Aside from MAP_PRIVATE and MAP_SHARED, other flag values can optionally be ORed in flags. We discuss these flags in Additional mmap() Flags and The MAP_FIXED Flag.

The remaining arguments, fd and offset, are used with file mappings (they are ignored for anonymous mappings). The fd argument is a file descriptor identifying the file to be mapped. The offset argument specifies the starting point of the mapping in the file, and must be a multiple of the system page size. To map the entire file, we would specify offset as 0 and length as the size of the file. We say more about file mappings in Section 49.5.

Memory protection in more detail

As noted above, the mmap() prot argument specifies the protection on a new memory mapping. It can contain the value PROT_NONE, or a mask of one of more of the flags PROT_READ, PROT_WRITE, and PROT_EXEC. If a process attempts to access a memory region in a way that violates the protection on the region, then the kernel delivers the SIGSEGV signal to a process.

Note

Although SUSv3 specifies that SIGSEGV should be used to signal memory protection violations, on some implementations, SIGBUS is used instead.

One use of pages of memory marked PROT_NONE is as guard pages at the start or end of a region of memory that a process has allocated. If the process accidentally steps into one of the pages marked PROT_NONE, the kernel informs it of that fact by generating a SIGSEGV signal.

Memory protections reside in process-private virtual memory tables. Thus, different processes may map the same memory region with different protections.

Memory protection can be changed using the mprotect() system call (Changing Memory Protection: mprotect()).
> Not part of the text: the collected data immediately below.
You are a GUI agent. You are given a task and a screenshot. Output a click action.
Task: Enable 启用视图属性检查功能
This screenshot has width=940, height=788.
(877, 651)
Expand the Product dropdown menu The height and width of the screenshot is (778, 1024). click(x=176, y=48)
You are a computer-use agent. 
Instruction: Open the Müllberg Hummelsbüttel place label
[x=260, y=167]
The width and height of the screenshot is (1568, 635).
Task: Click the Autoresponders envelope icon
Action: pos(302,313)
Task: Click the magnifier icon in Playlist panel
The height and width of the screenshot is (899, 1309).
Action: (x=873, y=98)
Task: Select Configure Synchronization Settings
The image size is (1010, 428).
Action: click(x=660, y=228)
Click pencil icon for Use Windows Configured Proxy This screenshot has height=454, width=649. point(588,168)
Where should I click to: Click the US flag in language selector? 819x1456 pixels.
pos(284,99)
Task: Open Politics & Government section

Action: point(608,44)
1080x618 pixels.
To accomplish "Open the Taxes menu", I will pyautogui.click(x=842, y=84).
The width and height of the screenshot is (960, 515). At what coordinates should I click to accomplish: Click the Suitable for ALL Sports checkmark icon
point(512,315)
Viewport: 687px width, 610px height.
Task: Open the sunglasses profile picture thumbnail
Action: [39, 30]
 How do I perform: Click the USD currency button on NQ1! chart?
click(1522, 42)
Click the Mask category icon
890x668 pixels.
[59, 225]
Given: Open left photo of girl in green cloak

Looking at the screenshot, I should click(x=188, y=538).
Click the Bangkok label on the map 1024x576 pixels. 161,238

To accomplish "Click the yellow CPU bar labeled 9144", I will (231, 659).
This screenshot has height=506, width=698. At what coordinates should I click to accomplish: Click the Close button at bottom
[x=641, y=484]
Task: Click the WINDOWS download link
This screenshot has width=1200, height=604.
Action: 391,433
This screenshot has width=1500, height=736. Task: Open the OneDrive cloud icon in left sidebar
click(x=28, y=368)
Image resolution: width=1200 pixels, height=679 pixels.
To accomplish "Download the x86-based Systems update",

On some UNIX implementations, the actual protections placed on the pages of a mapping may not be exactly those specified in prot. In particular, limitations of the protection granularity of the underlying hardware (e.g., older x86-32 architectures) mean that, on many UNIX implementations, PROT_READ implies PROT_EXEC and vice versa, and on some implementations, specifying PROT_WRITE implies PROT_READ. However, applications should not rely on such behavior; prot should always specify exactly the memory protections that are required.

Note

Modern x86-32 architectures provide hardware support for marking pages tables as NX (no execute), and, since kernel 2.6.8, Linux makes use of this feature to properly separate PROT_READ and PROT_EXEC permissions on Linux/x86-32.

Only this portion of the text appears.